*EXERCISE BRIEF*. Show every line below where "agent" can be found.

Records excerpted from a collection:
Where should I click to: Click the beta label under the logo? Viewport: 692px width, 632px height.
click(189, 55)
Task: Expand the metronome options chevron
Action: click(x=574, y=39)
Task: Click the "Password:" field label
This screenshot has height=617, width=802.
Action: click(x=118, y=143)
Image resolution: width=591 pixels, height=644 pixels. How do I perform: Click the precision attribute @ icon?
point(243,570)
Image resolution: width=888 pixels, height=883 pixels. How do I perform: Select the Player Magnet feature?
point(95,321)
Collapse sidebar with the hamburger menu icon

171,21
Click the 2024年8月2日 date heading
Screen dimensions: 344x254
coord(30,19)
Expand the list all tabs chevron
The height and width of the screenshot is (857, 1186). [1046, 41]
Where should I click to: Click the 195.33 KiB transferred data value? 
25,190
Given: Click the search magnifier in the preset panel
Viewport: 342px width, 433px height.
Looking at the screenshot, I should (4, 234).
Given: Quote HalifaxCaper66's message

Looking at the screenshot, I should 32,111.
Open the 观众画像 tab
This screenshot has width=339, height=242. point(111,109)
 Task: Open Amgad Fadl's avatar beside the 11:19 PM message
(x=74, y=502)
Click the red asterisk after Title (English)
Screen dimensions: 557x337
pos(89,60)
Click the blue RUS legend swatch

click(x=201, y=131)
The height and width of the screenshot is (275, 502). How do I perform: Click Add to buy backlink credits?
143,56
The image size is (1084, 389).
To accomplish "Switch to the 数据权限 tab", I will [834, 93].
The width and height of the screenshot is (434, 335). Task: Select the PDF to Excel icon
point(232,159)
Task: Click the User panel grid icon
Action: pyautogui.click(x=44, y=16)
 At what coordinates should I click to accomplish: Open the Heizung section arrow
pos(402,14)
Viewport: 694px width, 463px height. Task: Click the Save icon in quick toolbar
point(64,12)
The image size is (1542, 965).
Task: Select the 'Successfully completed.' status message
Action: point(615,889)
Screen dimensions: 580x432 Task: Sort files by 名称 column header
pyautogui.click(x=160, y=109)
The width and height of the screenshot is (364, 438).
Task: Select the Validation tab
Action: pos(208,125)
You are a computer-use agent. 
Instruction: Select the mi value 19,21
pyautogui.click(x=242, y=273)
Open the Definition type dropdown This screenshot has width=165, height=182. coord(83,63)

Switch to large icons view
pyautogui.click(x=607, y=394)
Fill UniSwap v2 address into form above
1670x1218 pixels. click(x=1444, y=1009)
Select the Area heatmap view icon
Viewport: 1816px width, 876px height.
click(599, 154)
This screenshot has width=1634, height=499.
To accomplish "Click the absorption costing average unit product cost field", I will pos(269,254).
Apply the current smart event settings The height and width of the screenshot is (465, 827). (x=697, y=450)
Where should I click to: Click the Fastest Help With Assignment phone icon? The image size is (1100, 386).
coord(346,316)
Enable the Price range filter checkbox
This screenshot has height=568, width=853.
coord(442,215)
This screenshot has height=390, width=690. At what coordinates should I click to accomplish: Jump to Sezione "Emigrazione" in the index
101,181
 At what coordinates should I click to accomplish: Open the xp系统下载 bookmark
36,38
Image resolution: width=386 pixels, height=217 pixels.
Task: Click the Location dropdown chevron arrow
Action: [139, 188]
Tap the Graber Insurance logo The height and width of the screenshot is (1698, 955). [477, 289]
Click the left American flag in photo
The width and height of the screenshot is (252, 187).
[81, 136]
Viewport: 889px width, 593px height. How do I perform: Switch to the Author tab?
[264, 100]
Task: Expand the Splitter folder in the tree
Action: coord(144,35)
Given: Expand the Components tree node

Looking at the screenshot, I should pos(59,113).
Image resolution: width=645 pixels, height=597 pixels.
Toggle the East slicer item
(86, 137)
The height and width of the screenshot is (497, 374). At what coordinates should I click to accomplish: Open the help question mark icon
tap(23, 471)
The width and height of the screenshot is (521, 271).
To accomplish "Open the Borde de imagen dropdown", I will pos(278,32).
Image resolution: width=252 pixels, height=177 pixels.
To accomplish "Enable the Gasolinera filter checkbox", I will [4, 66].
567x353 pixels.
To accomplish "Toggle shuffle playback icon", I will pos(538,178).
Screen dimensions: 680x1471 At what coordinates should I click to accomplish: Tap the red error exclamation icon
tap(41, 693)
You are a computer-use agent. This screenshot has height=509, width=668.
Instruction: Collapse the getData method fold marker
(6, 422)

*FINISHED EXERCISE*.
You are a computer-use agent. 
You are a computer-use agent. This screenshot has height=509, width=668.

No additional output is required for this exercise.